TORONTO, ON (March 2, 2022) – PowerBand Solutions Inc. (TSXV:PBX) (OTCQB:PWWBF) (Frankfurt:1ZVA) (“PowerBand“, “PBX” or the “Company“), a comprehensive e-commerce solution transforming the online experience to sell, trade, lease, and finance vehicles is pleased to announce that the Company has received a letter of intent from a leading Canadian Financial Institution to provide funding through a line of credit and term-loan facility. The credit instruments would support a total funding commitment of CAD $4.0 million and are anticipated to carry a blended cost of capital less than 10%, with no equity dilution. The term-loan is contemplated with a 12-month interest-only period and 36-month principal amortization period thereafter. PowerBand will work expeditiously with the lender to satisfy confirmatory due diligence requirements.

Kelly Jennings, founder, and CEO commented. “After a long journey of evaluating financing alternatives, we have selected a lender that provides a flexible, non-dilutive solution to our shareholders. We are a step closer to securing a bridge to profitability and excited to work towards finalizing an agreement in the coming weeks.”

About PowerBand Solutions Inc.

PowerBand Solutions Inc., listed on the TSX Venture Exchange and the OTCQB markets, is a fintech provider disrupting the automotive industry. PowerBand’s integrated, cloud-based transaction platform facilitates transactions amongst consumers, dealers, funders, and manufacturers (OEMs). It enables them to buy, sell, trade, finance, and lease new and used, electric and non-electric vehicles, on any phone, tablet or PC connected to the internet. PowerBand’s transaction platform – being trademarked under DRIVRZ™ – is being made available across North American and global markets.

For further information, please contact:

Kelly Jennings
Chief Executive Officer
E: info@powerbandsolutions.com
P: 1-866-768-7653

Neither the TSXV nor its Regulation Services Provider (as that term is defined in the policies of the TSXV) accepts responsibility for the adequacy or accuracy of this news release.

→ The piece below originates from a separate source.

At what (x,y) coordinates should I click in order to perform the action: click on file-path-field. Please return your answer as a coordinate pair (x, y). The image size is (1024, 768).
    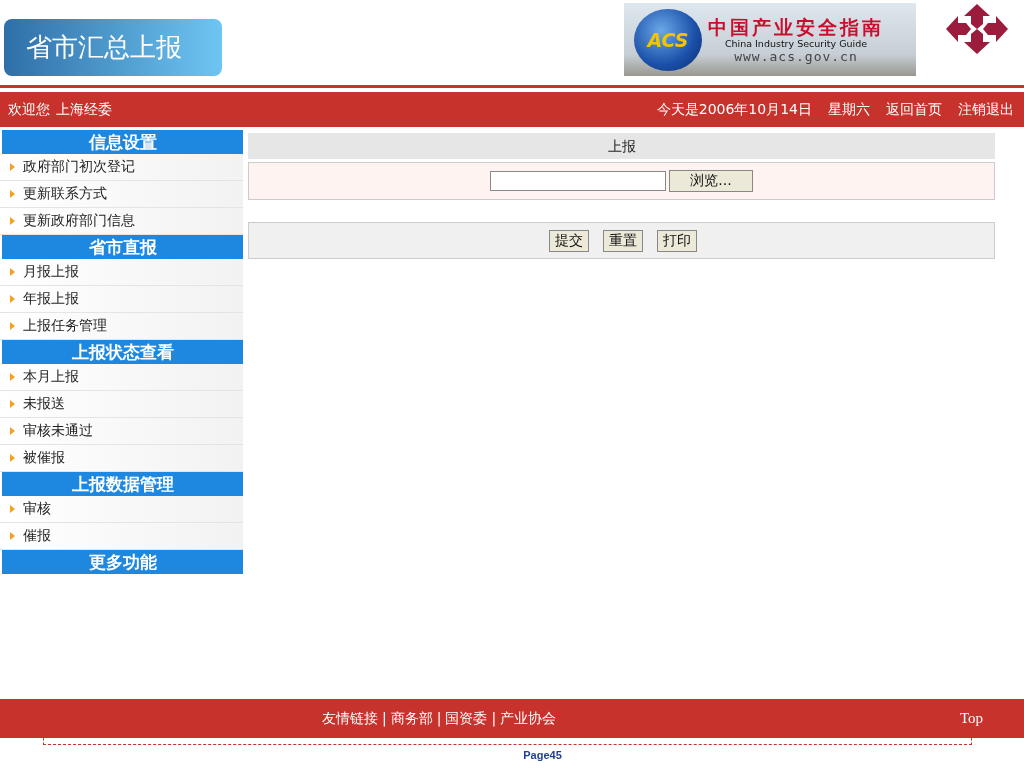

FORWARD-LOOKING STATEMENTS

This news release contains forward-looking statements relating to the Company and other statements that are not historical facts. Forward-looking statements are often identified by terms such as “will”, “may”, “should”, “anticipate”, “expects” and similar expressions. All statements other than statements of historical fact, included in this release, including, without limitation, statements regarding future plans and objectives of the Company, are forward looking statements that involve risks and uncertainties. There can be no assurance that such statements will prove to be accurate and actual results and future events could differ materially from those anticipated in such statements.

The reader is cautioned that assumptions used in the preparation of any forward-looking information may prove to be incorrect. Events or circumstances may cause actual results to differ materially from those predicted, as a result of numerous known and unknown risks, uncertainties, and other factors, many of which are beyond the control of the Company. As a result, we cannot guarantee that any forward-looking statement will materialize, and the reader is cautioned not to place undue reliance on any forward-looking information. Such information, although considered reasonable by management at the time of preparation, may prove to be incorrect and actual results may differ materially from those anticipated.

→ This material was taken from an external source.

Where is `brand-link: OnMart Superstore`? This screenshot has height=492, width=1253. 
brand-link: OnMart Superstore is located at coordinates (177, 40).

Forward-looking statements contained in this news release are expressly qualified by this cautionary statement. The forward-looking statements contained in this news release are made as at the date of this news release, and the Company does not undertake any obligation to update publicly or to revise any of the included forward-looking statements, whether as a result of new information, future events or otherwise, except as expressly required by Canadian securities law.

This press release does not constitute an offer to sell or a solicitation of an offer to buy any of the securities in the United States. The securities have not been and will not be registered under the United States Securities Act of 1933, as amended (the “U.S. Securities Act”) or any state securities laws and may not be offered or sold within the United States unless registered under the U.S. Securities Act and applicable state securities laws, unless an exemption from such registration is available.